**Task directions**. Pictures stay out of the copy. Everything else in the records must be repeated exactly.

- - -

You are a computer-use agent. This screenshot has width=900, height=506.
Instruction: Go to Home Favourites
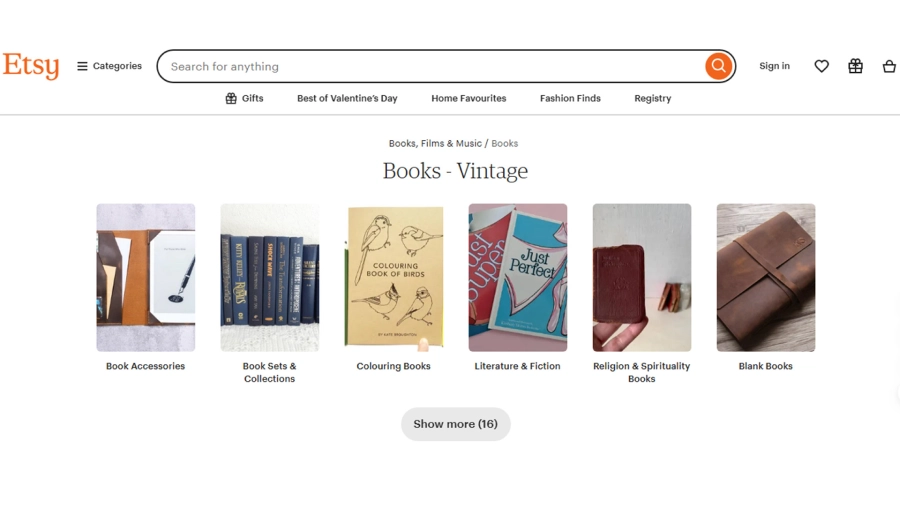click(x=468, y=98)
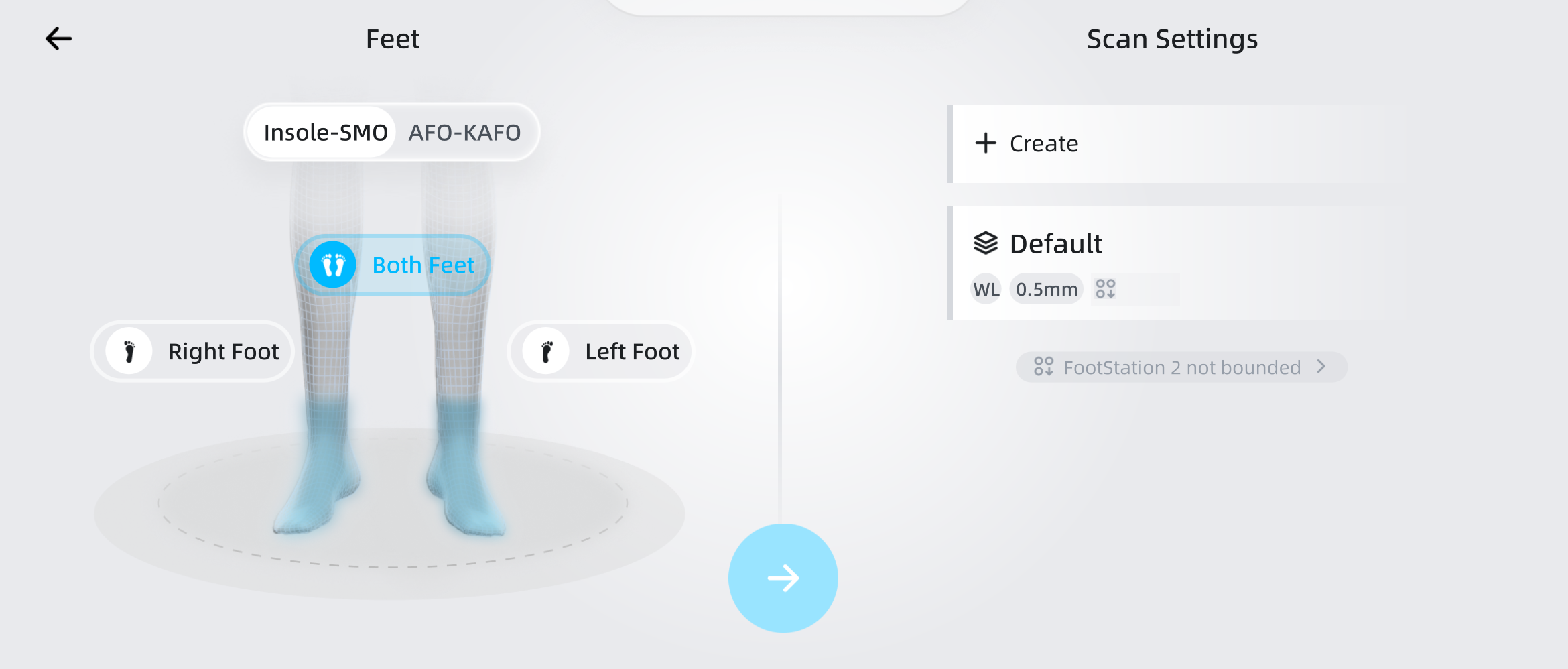This screenshot has width=1568, height=669.
Task: Expand FootStation 2 not bounded chevron
Action: [x=1321, y=367]
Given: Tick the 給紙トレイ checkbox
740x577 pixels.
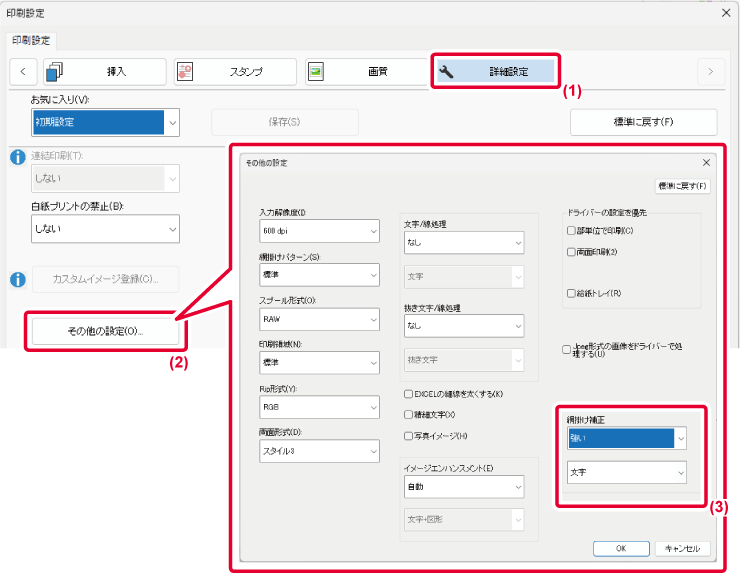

- - -

**Your solution**.
You are a computer-use agent. This screenshot has width=900, height=506.
Instruction: Go to Home Favourites
click(x=468, y=98)
This screenshot has width=1568, height=669.
Task: Expand FootStation 2 not bounded chevron
Action: [x=1321, y=367]
Given: Tick the 給紙トレイ checkbox
740x577 pixels.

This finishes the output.